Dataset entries
* * * * * * * * *

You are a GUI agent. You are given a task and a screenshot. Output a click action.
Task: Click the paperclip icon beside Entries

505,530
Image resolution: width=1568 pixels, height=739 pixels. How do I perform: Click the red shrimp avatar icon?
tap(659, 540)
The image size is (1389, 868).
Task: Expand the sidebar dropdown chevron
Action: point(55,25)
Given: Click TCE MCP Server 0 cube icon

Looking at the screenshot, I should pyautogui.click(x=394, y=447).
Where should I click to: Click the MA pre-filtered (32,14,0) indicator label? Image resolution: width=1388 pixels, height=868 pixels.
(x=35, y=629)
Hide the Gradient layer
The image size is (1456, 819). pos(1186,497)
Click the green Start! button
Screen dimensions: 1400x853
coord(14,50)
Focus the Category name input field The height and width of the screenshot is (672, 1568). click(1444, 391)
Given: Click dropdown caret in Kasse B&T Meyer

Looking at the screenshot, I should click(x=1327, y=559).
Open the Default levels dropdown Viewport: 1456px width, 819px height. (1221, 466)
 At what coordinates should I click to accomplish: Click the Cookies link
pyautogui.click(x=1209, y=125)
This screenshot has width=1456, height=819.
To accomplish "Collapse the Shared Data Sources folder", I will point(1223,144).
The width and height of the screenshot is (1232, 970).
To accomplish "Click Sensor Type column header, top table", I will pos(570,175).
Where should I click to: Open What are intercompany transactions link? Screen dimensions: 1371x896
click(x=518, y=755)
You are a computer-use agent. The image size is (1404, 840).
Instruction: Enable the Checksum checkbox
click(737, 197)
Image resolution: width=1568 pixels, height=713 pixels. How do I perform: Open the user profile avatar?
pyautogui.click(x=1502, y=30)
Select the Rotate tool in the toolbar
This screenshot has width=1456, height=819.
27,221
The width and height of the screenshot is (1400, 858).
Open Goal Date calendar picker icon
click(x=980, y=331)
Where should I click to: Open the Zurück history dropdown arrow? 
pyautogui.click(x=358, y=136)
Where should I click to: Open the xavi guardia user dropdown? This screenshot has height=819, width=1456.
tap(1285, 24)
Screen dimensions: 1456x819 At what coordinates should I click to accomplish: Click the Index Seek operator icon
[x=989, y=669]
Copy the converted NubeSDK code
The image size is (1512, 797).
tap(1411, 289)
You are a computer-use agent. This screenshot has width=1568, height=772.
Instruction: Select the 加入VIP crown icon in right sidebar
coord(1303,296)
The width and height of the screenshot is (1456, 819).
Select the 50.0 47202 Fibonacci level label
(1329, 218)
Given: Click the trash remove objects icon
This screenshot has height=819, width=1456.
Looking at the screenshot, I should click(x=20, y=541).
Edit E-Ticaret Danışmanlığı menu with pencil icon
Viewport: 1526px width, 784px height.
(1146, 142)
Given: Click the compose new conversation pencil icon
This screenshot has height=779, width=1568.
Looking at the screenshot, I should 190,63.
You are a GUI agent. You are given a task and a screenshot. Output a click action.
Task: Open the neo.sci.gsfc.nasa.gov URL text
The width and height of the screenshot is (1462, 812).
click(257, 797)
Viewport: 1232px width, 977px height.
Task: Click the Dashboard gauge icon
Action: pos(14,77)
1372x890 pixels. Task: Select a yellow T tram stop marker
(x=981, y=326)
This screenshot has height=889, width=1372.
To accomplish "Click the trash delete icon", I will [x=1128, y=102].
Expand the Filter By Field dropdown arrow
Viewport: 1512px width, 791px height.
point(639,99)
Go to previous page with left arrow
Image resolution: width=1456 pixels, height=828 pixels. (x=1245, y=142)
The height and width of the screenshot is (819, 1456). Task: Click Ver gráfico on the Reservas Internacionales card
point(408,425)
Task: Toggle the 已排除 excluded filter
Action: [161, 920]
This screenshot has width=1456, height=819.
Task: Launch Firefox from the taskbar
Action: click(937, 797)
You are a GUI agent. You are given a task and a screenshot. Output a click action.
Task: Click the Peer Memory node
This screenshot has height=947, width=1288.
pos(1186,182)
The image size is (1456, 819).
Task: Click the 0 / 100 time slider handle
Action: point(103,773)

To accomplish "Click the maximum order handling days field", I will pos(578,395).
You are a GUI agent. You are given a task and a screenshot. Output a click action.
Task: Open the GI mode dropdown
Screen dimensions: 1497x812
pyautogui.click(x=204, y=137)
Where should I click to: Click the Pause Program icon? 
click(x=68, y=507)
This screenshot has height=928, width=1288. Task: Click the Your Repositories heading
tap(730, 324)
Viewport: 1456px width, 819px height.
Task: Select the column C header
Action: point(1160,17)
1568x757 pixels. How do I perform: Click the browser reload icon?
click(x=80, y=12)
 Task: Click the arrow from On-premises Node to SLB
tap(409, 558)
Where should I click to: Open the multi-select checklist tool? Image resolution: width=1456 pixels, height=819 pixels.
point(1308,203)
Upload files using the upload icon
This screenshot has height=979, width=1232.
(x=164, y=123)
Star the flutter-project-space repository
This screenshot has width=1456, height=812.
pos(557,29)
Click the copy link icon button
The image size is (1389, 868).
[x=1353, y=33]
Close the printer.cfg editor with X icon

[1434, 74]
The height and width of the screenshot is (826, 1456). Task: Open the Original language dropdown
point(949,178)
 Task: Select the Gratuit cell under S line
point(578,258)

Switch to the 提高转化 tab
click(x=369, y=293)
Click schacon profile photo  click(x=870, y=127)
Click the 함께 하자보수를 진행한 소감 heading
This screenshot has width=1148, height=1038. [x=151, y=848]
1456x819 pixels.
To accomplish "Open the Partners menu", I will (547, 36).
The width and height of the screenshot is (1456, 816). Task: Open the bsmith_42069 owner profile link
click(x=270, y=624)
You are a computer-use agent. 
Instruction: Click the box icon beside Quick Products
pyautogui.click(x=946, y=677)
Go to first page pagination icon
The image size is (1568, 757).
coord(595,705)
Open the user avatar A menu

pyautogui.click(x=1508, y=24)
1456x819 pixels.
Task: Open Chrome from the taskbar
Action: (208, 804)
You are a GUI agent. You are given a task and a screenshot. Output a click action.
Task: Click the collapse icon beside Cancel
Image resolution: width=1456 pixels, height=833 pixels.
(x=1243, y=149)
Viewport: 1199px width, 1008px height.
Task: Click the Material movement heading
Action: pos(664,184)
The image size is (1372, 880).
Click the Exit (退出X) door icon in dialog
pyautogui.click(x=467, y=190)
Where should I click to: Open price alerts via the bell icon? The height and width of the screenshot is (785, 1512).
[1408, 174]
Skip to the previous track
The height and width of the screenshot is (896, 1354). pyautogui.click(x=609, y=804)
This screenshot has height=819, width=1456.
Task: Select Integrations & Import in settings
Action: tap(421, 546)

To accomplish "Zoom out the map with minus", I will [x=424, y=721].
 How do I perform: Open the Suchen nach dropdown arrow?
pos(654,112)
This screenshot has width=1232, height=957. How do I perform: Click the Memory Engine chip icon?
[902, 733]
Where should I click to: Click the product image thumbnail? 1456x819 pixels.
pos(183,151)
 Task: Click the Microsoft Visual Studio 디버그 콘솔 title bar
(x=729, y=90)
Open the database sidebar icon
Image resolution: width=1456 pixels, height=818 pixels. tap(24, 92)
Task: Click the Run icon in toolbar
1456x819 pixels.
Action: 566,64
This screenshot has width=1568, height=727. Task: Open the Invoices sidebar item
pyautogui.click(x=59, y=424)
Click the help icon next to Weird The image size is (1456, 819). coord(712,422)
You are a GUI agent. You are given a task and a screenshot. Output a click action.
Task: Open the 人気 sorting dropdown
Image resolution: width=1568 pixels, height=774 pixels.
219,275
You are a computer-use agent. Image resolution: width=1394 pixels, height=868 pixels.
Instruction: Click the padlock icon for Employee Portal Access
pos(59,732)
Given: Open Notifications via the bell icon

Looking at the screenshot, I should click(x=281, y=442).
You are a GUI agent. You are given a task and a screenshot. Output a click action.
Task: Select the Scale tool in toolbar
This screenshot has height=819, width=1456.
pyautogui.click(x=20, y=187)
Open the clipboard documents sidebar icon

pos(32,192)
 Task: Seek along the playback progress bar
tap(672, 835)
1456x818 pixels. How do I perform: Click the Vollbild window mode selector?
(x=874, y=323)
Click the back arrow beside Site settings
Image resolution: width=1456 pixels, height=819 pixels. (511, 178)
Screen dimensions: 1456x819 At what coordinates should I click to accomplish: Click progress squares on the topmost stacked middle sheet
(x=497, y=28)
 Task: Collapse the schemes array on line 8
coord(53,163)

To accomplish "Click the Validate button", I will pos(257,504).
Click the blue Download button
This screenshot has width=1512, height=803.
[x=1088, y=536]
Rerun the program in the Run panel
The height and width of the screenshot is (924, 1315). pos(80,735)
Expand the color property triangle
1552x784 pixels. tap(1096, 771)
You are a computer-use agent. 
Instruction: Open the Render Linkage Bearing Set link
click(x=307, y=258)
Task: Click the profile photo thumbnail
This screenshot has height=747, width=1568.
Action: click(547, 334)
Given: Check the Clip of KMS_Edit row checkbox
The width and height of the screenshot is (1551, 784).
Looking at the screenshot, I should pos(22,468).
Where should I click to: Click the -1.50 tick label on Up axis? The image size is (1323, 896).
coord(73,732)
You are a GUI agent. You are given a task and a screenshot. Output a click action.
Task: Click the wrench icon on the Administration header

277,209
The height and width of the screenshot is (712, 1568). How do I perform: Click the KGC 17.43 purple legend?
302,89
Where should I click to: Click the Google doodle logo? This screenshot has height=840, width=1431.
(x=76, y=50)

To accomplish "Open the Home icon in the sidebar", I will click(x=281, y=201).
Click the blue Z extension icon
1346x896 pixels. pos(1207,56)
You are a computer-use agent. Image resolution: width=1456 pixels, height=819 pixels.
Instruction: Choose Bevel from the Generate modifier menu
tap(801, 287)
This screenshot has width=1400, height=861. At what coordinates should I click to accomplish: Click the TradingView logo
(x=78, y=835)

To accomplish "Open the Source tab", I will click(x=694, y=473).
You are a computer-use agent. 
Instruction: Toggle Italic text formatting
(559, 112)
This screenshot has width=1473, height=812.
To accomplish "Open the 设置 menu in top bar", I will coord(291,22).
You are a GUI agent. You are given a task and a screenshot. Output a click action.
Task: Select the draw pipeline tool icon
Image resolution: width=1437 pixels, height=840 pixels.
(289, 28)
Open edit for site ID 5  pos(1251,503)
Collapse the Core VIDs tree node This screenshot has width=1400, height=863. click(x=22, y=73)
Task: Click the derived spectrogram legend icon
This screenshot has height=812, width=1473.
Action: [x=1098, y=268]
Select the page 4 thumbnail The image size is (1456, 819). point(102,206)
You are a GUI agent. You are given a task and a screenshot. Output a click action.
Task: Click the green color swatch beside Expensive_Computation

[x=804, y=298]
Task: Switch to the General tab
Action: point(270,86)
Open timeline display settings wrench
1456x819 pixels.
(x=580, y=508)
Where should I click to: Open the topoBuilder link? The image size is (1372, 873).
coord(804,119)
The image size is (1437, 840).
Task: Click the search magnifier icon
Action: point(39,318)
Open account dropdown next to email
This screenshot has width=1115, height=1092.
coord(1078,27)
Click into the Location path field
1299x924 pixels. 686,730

* * * * * * * * *

### [Work item]
Go through the lines above and count those with "computer"; report only the number.

### [Written solution]
7